### Data extracts

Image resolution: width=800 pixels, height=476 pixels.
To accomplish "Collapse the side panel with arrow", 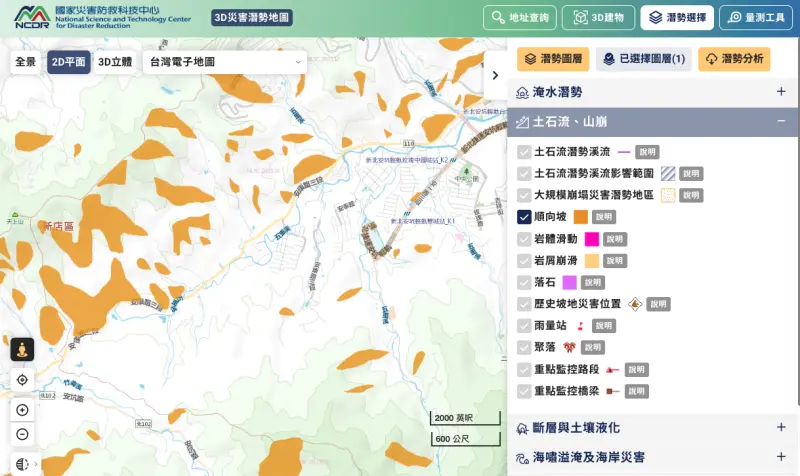I will tap(495, 75).
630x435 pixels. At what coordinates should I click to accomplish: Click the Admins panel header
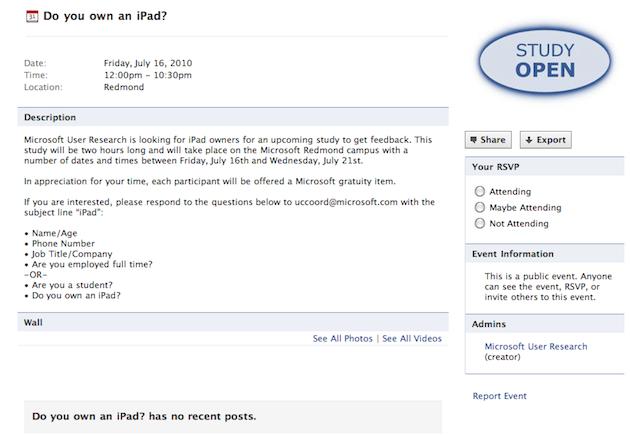coord(489,324)
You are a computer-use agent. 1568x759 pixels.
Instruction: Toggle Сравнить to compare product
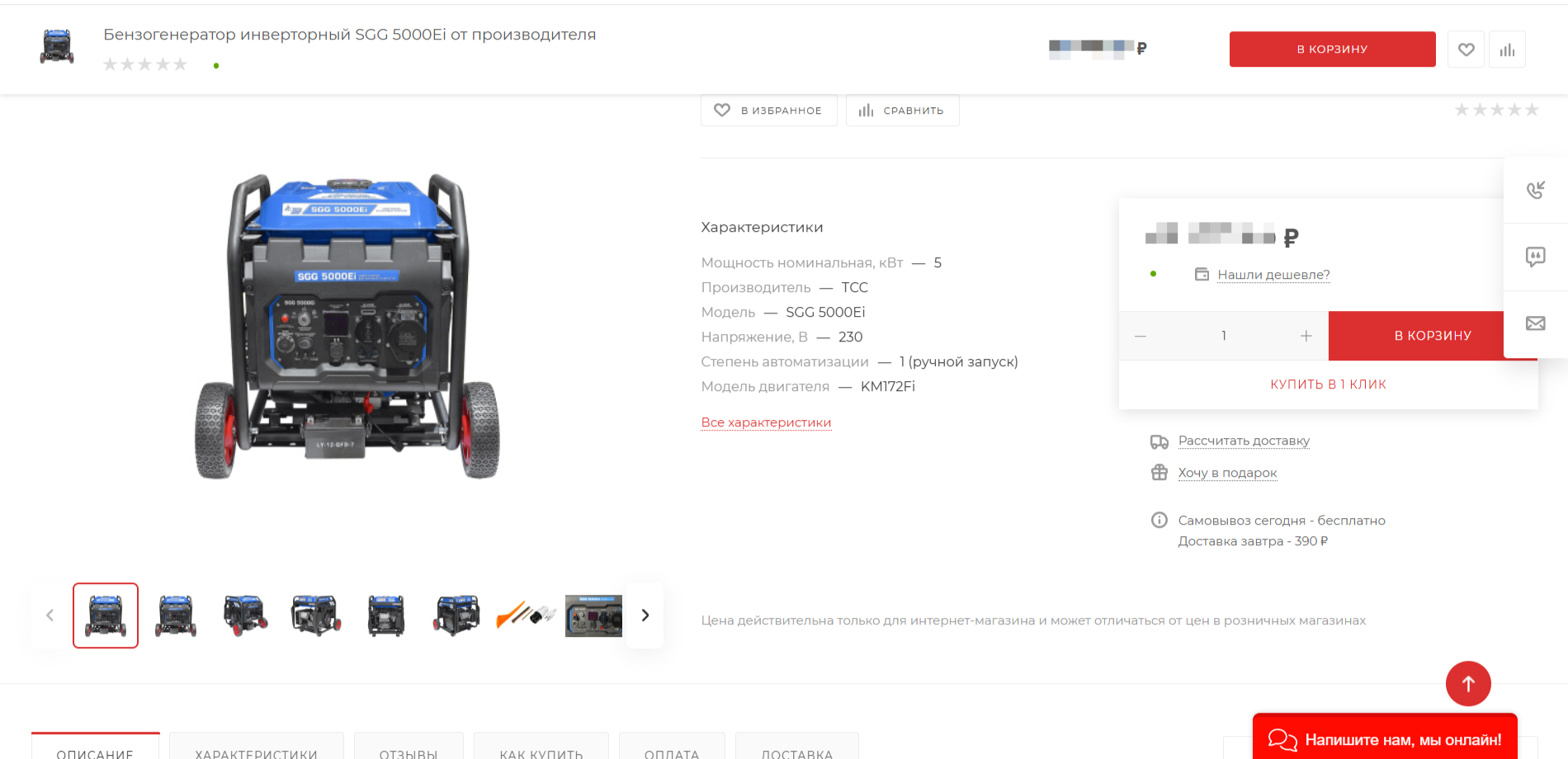pos(902,111)
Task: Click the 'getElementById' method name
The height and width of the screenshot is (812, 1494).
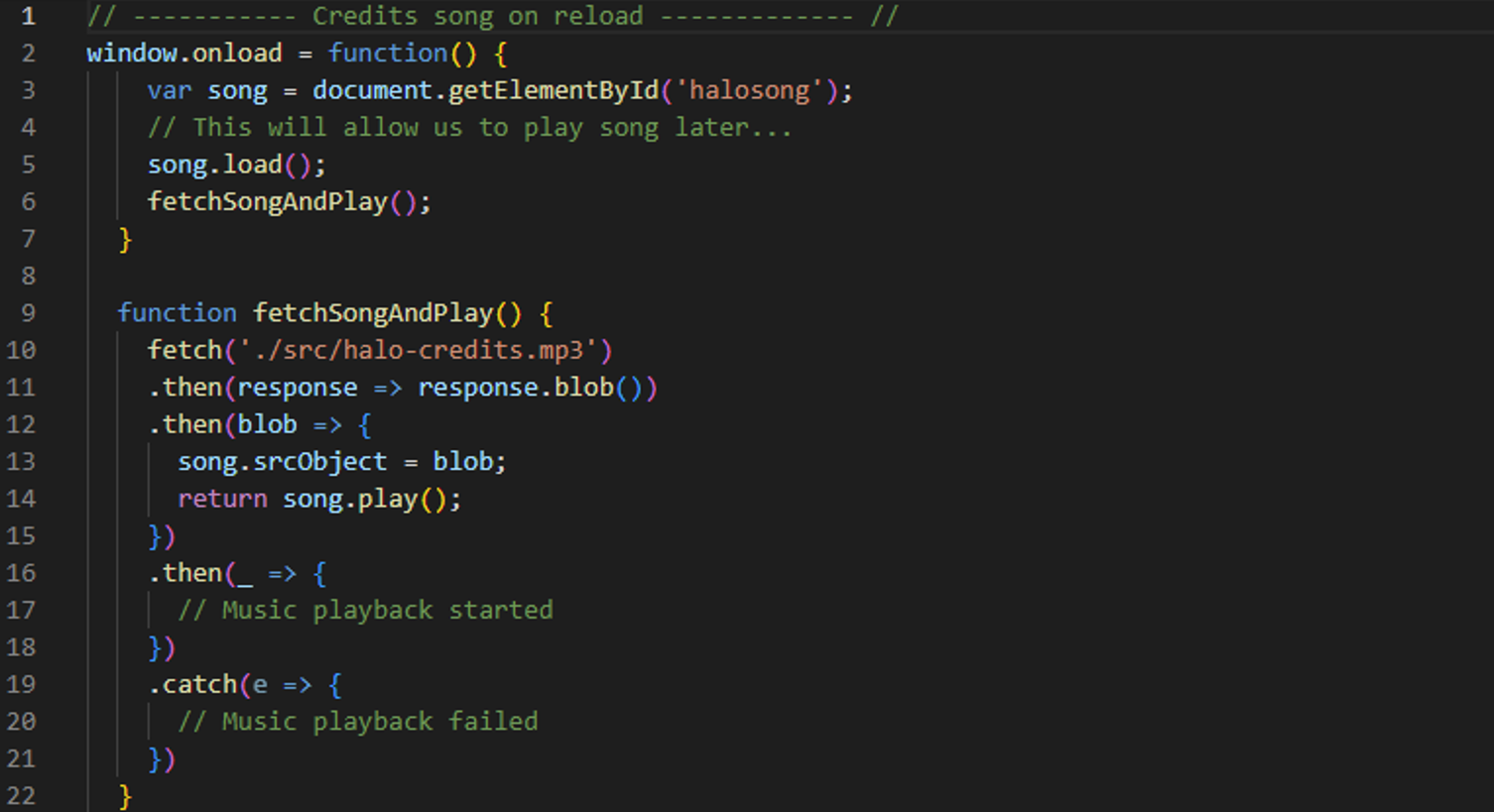Action: [553, 90]

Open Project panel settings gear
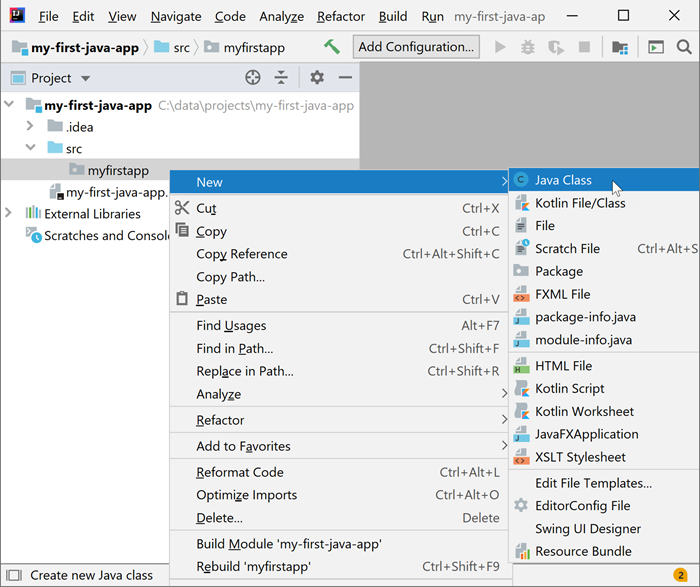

### Required work
The pictures stay out; repeat exactly the lines from the one with "You are a computer-use" to the end of the entries above, and nothing else.

### Result of the exercise
You are a computer-use agent. 1568x759 pixels.
Instruction: Toggle Сравнить to compare product
pos(902,111)
Task: Click the 'getElementById' method name
The height and width of the screenshot is (812, 1494).
Action: [553, 90]

Open Project panel settings gear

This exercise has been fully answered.